She admitted she and her husband have used the delivery service when it was late at night and all the other grocery stores were closed. They ordered milk and noticed it was “a little jacked up in terms of price,” but said they paid the premium “for that convenience.”

DoorDash charges a delivery fee, as well as a 10 to 15 per cent service charge, for groceries delivered to your door. Pickup orders don’t carry additional fees, however.

In a statement to TorontoToday, a DoorDash spokesperson said the company is “proud to provide a variety of ways for customers to experience our selection, whether that’s ordering fresh produce for pickup after work directly from our storefront or enjoying late night delivery to their doorstep when other store formats may be closed.”

“We look forward to serving the community for years to come,” DoorDash added.

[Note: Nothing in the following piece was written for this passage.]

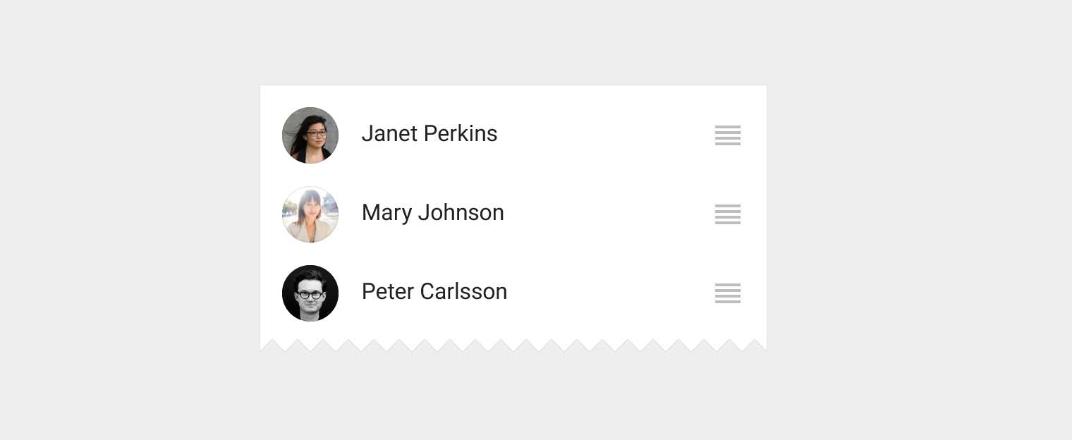
Task: Click the reorder handle beside Janet Perkins
Action: (727, 135)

Since opening in December 2022, the spokesperson said the DoorDash grocery store has fulfilled thousands of orders. 

The demand for grocery delivery “went through the roof” at the height of the pandemic, according to Toronto retail analyst Bruce Winder.

“Some people got used to the convenience of grocery shopping online and they stuck with it even after the COVID-19 pandemic,” he said in a statement to the Consumers Council of Canada. “It’s one of those services that makes life easier.”

Despite the return of in-person grocery shopping, the e-commerce grocery sector is still growing, he said. 

A 2023 survey by market research firm Mintel found about 30 per cent of Canadians buy some of their groceries online and about four per cent do most of their shopping this way.